I have also read the daily emails I receive from the SEC entitled “Upcoming Events Update.” (I get several of these “Updates” every day, even though they are identical and don’t seem to have been updated at all. For those of you who don’t get these emails, they purport to announce things like every meeting of the SEC and every speech to be given by Commissioners and Staff members.) For the last month or two, no open meetings of the SEC have been scheduled (and it’s virtually impossible for these rules to be proposed or adopted otherwise than at an open meeting). So when I saw today that an open meeting had been scheduled, I thought that I was about to find out what Chair White means. However, the Sunshine Act notice included in every posting of an SEC meeting indicated that the meeting (to be held on October 22) will address rules relating to credit risk retention by securitizers of asset-backed securities. There’s no reference to compensation disclosure rules of any sort.
The compensation disclosure rules in question were mandated under Dodd-Frank, which was enacted in 2010. So we’re past Dodd-Frank’s fourth birthday and none of the four rules – variously known as the “Four Horsemen of the Apocalypse” (by issuers) and the “Gang of Four” (by the SEC Staff) has been adopted – and three of them have yet to be proposed. Rumor has it that the hedging rule proposal, which would seem to be the most straightforward, was drafted years ago.

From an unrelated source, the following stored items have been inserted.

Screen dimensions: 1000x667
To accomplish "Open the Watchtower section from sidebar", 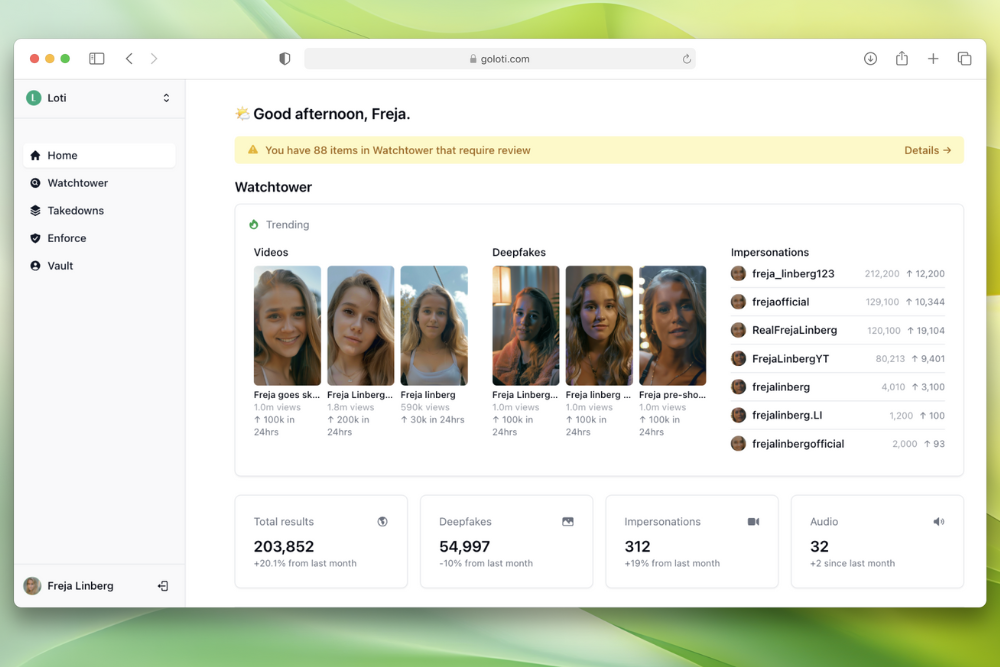I will [78, 183].
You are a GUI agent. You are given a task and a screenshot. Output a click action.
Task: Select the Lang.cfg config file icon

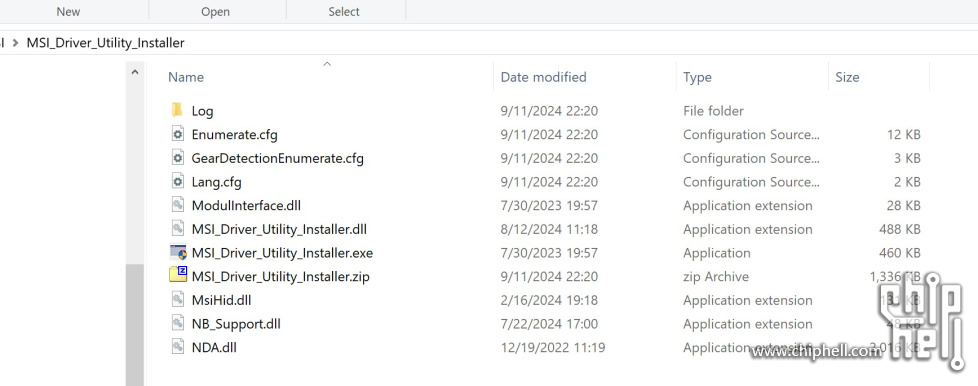pyautogui.click(x=178, y=181)
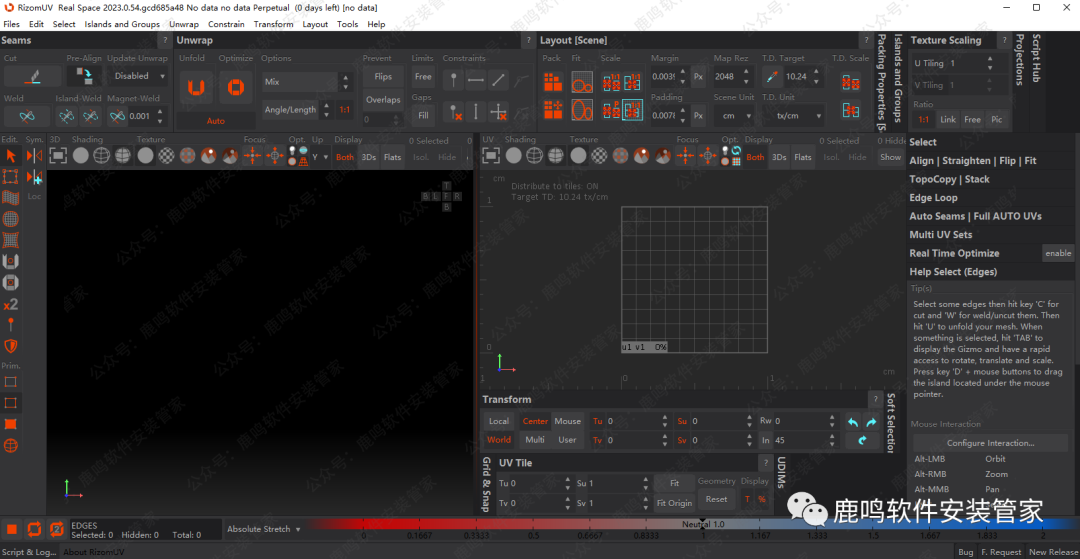Open the Transform menu in menu bar

click(x=273, y=24)
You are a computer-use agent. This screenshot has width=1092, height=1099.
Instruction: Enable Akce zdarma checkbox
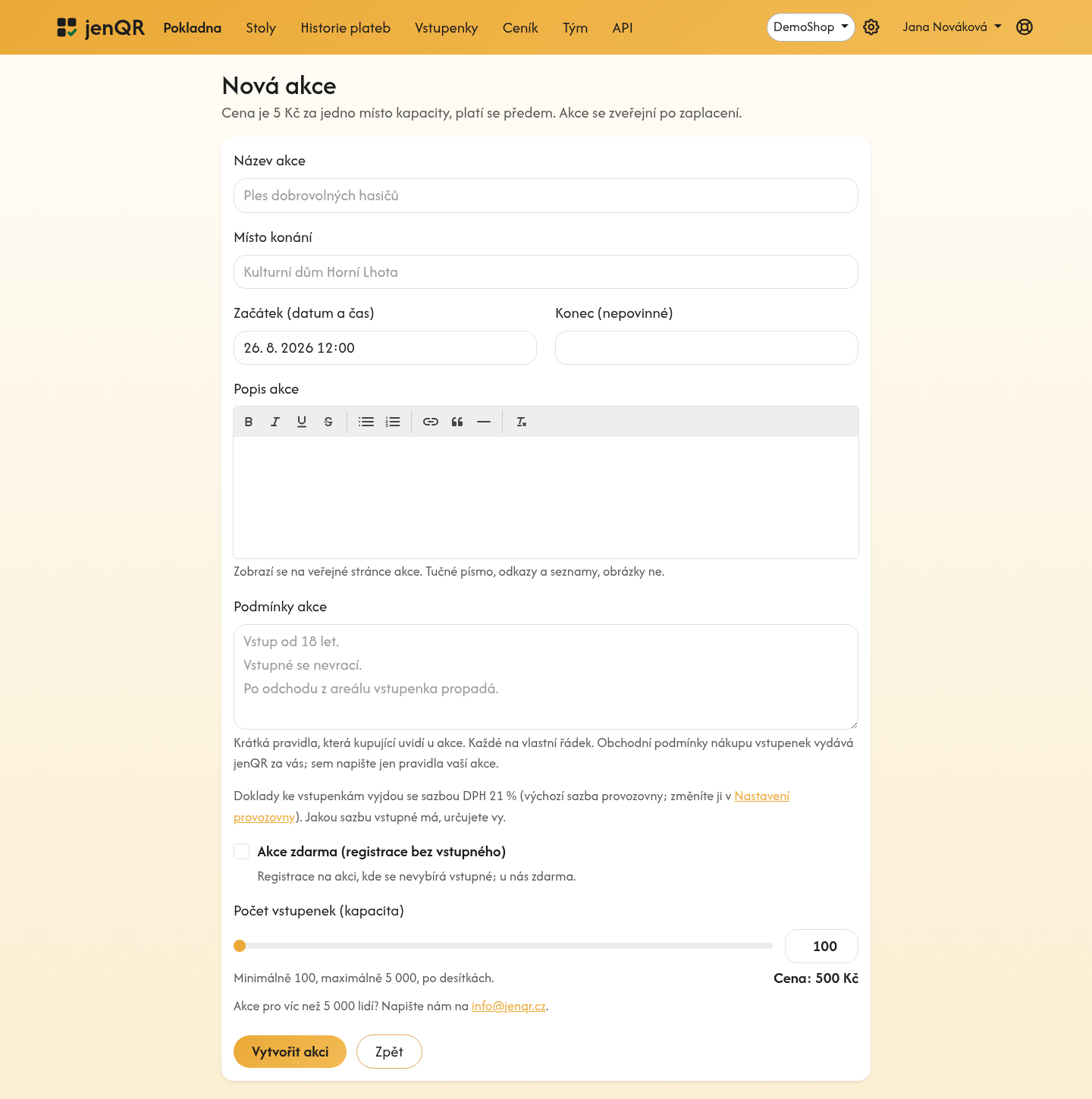(x=242, y=852)
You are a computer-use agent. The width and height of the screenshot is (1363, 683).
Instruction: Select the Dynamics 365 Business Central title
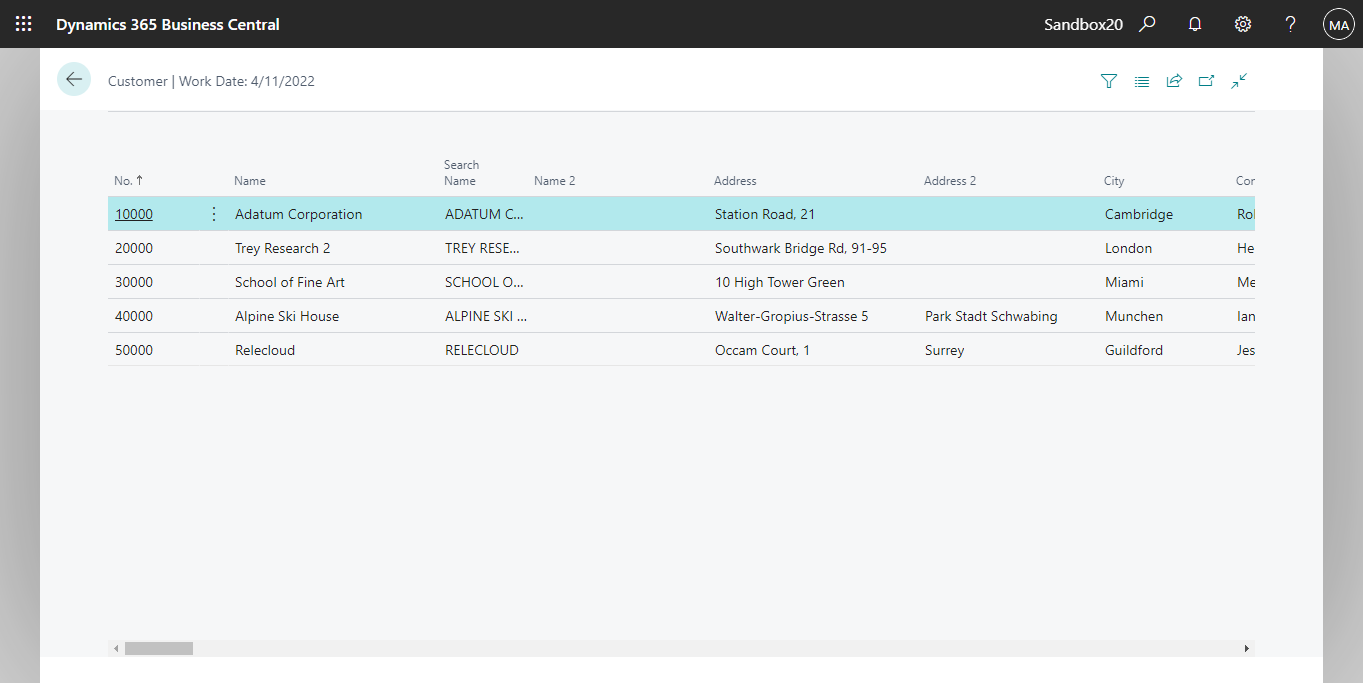(167, 23)
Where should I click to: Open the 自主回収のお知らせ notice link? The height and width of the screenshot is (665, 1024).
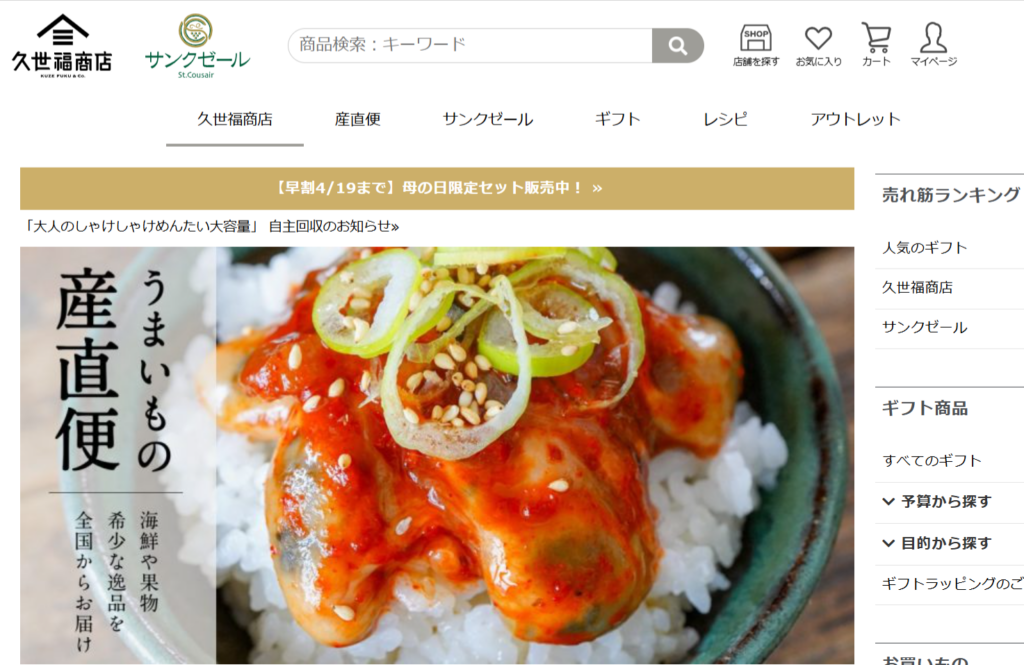click(x=210, y=227)
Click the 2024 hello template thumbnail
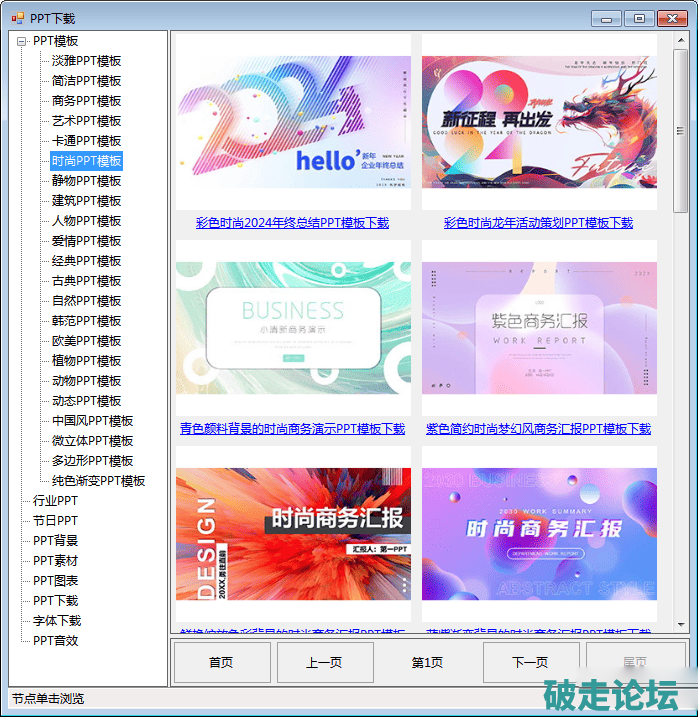698x717 pixels. click(x=293, y=122)
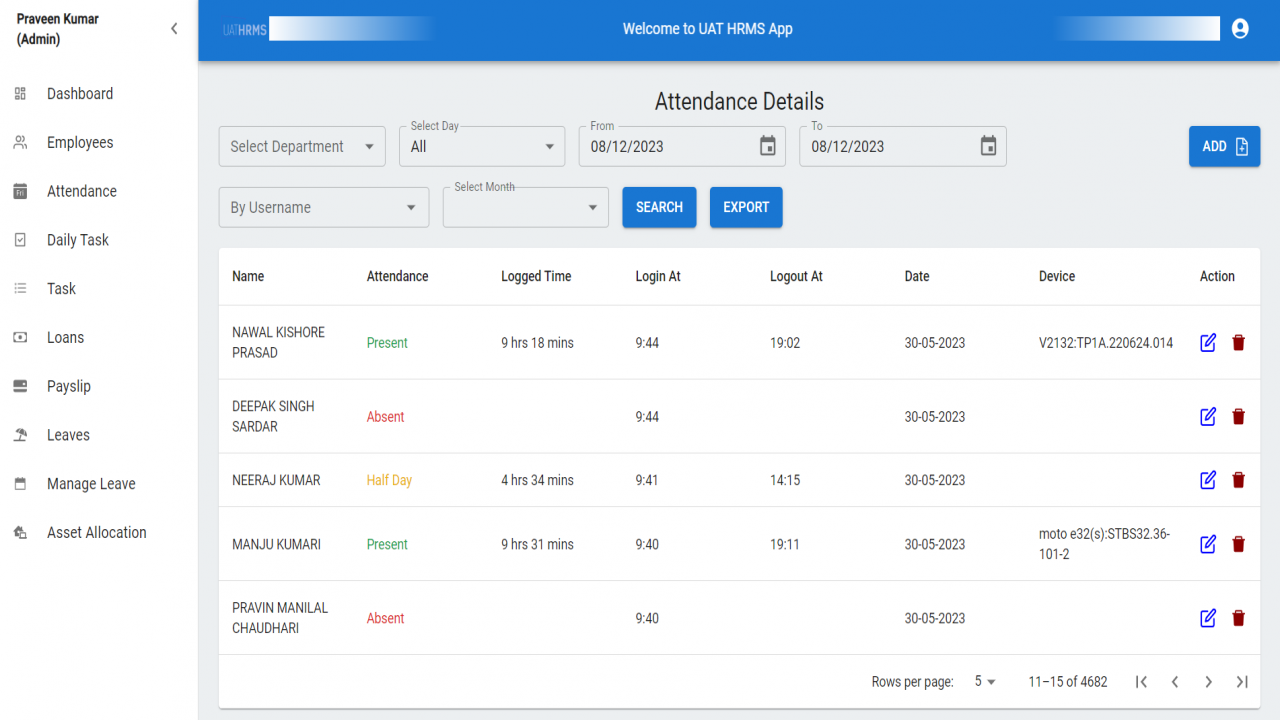Edit NEERAJ KUMAR attendance record

(1208, 480)
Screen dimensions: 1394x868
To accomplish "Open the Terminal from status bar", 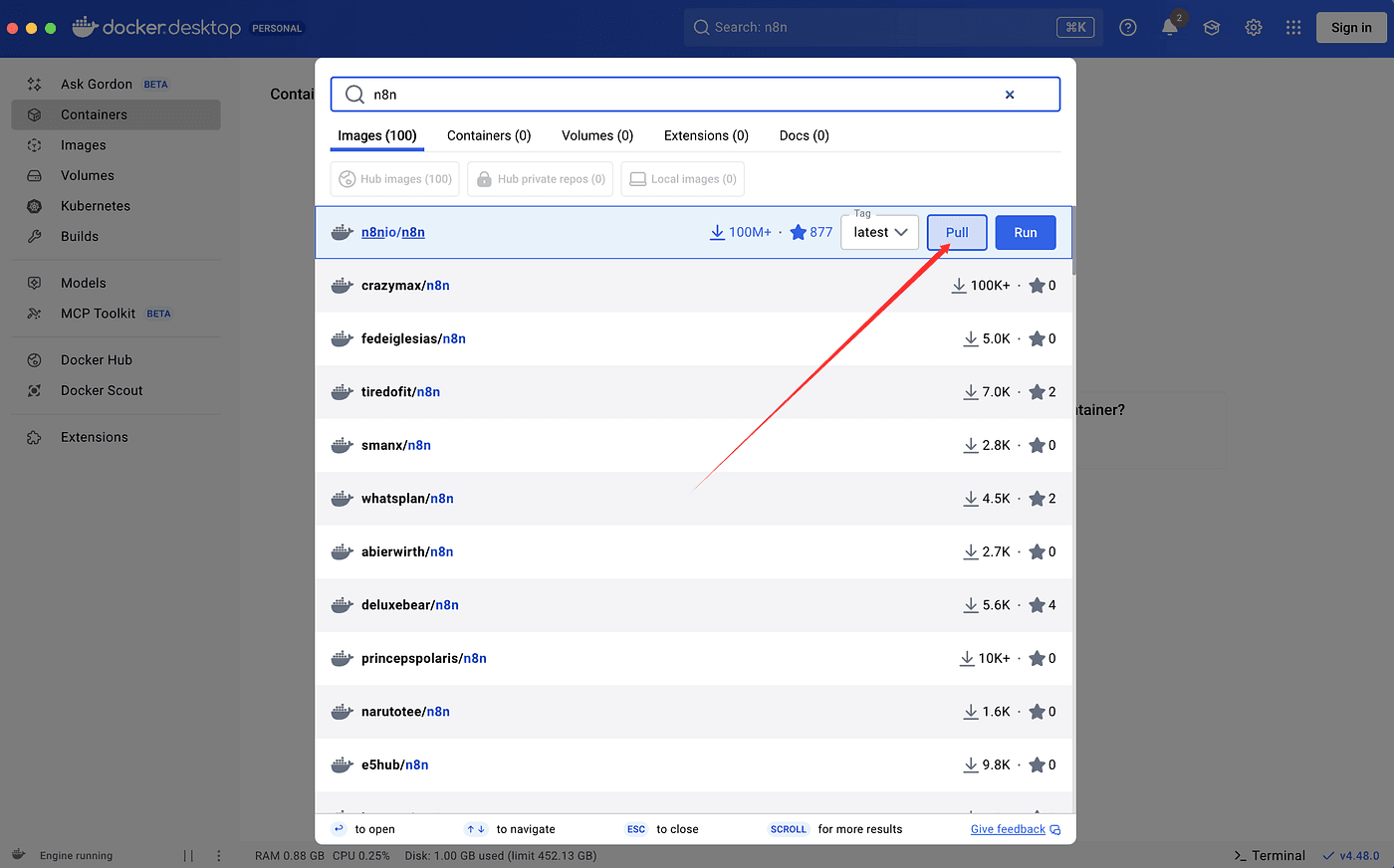I will tap(1270, 855).
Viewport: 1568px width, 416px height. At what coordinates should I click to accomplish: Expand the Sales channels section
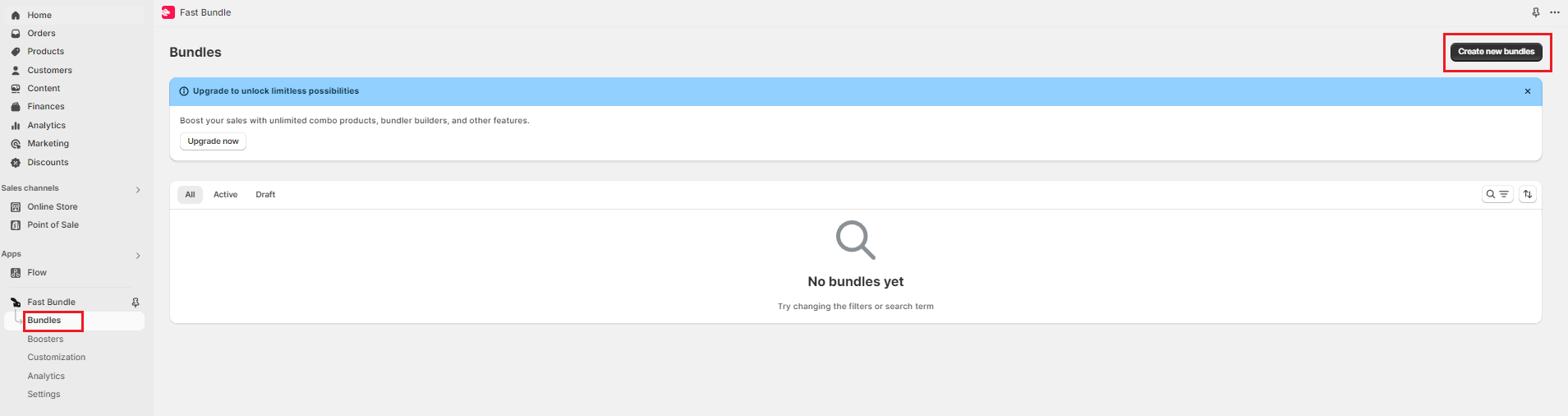pos(138,190)
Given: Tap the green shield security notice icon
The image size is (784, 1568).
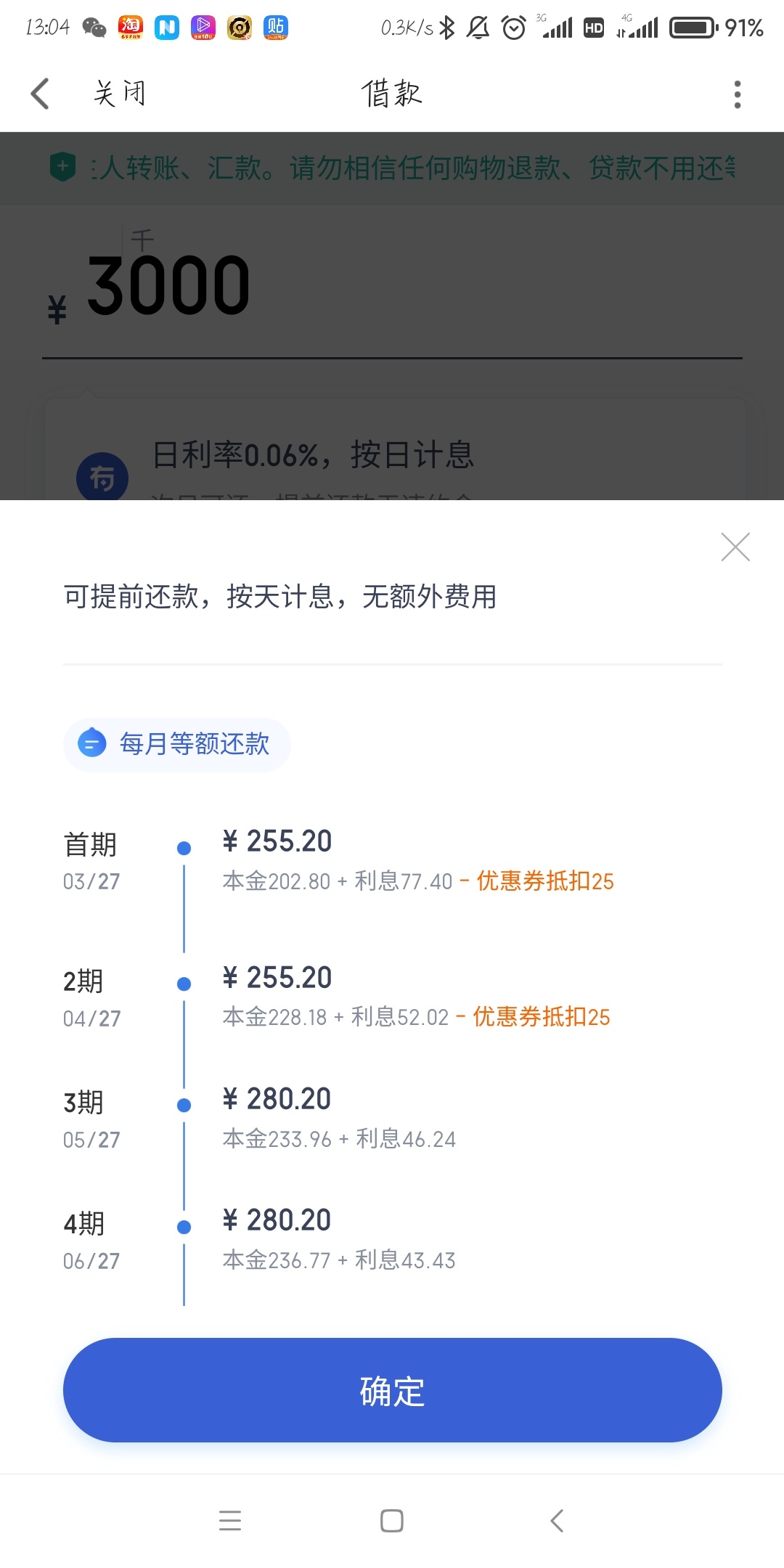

There are all sorts of reasons why the SEC might want these rules – particularly the pay ratio rule – to go away; they’ve fed the fires of increased politicization at the SEC and have also fueled some angry speeches by one or two Commissioners. Perhaps some at the SEC are hoping that if the Republicans take the Senate in a few weeks the applicable provisions of Dodd-Frank – or maybe the whole Act – will be repealed. However, the juxtaposition of Chair White’s statements with the lack of any action by the Commission raise concerns that the rules will be proposed at a time when calendar-year companies are gearing up for their 2015 “silly seasons” and won’t have the bandwidth to submit thoughtful comments. I suppose it’s also theoretically possible that the Commission could provide for very short comment periods with the intention of adopting final rules by year-end so that those same companies would have to comply with them during the upcoming silly season. That’s pretty unlikely, but it’s troubling nonetheless.
By the way – at least as far as the pay ratio rule is concerned, never DOES work for me.
I’d like to hear your thoughts on this.